Written exercise.
Pick up the passage on early coal mining at Haswell after its last sentence and write how it goes on.

### Excerpt to read

The exposed Durham coalfield lay a few miles to the west but Haswell sits on top of the thick limestone escarpment which divides the exposed and concealed sections of the Durham coalfield. Until the 19th. Century the area had never seen coalminers. These were a phenomenon of west and central Durham.

The first exploitation of the concealed Durham coalfield was at Hetton (and later its sister pits Eppleton and Elemore) in the early 1820s, followed by Pemberton Main (Wearmouth) at the end of that decade. Inspired by these examples the sinking of a new colliery commenced at Haswell early in 1831, the first in modern-day Easington District. As had been the case at the Hetton combine and Pemberton Main however the Haswell Coal Company encountered great technical difficulties coping with water and quicksands and the project was abandoned after just a few months. In 1833 Colonel Thomas Braddyll opened his new colliery at South Hetton, linked to the new town and port of Seaham Harbour by a waggonway, thus pipping Haswell as the first coal mine in Easington District. In the meantime further borings were tried at Haswell in a field apparently obtained from the South Hetton Coal Company and these were successful.

######
### Stored data

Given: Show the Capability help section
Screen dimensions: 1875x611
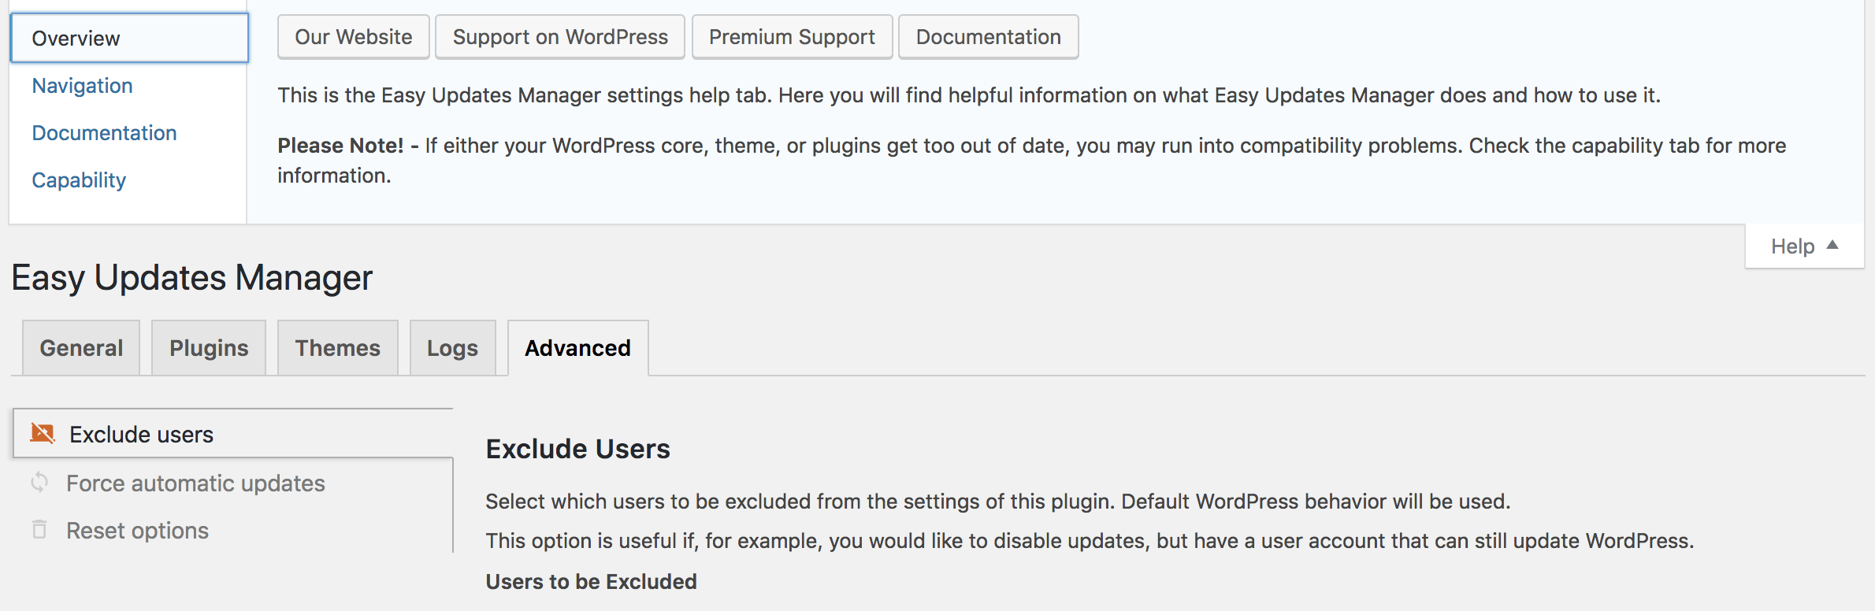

######
### Stored data

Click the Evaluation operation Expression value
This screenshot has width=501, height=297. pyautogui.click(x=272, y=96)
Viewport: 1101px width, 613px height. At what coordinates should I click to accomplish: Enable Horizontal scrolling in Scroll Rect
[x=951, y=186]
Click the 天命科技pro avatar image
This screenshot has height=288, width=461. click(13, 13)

######
### Stored data

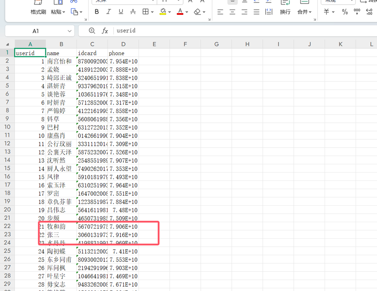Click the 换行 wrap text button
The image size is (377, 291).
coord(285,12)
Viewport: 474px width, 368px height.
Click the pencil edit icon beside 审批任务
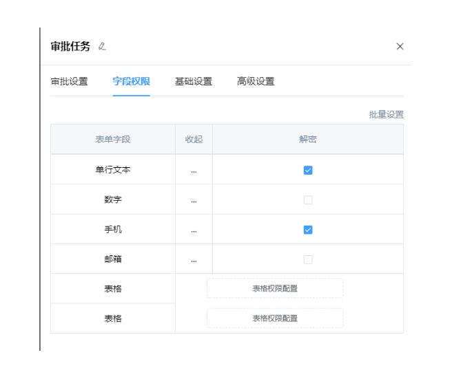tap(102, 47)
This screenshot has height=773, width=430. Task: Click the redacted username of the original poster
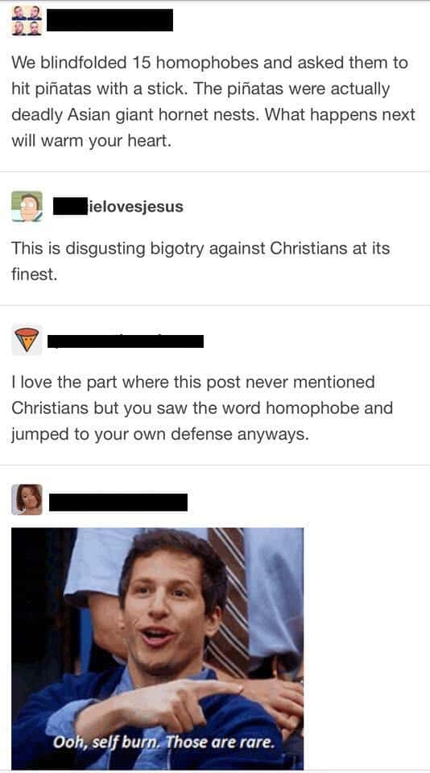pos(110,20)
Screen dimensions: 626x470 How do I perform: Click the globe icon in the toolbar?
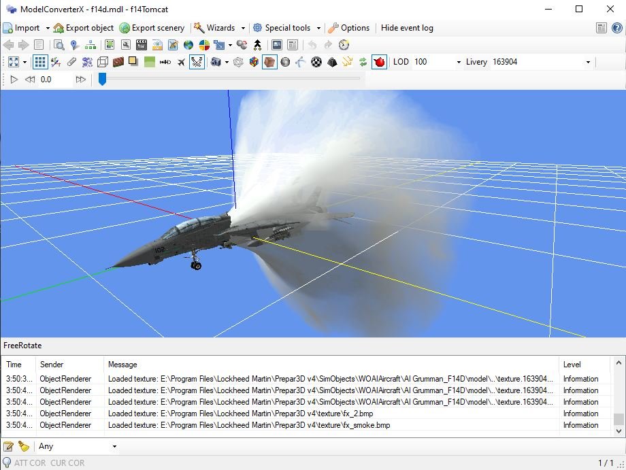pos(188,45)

######

Final result.
Haswell Colliery had a brief but eventful life, finally closing in 1896. All that remains of this vanished industrial dream is the old engine house. The population of Haswell had collapsed by the time of the 1901 census. The coalminers went elsewhere. Most of them would eventually find work at the super-pits (Dawdon, Easington, Horden and Blackhall) which appeared on the Durham coast a decade later. The village of Haswell Colliery is long since demolished but Haswell village lives on. It is now a quiet semi-rural community and the nearest coalmine is over a hundred miles away.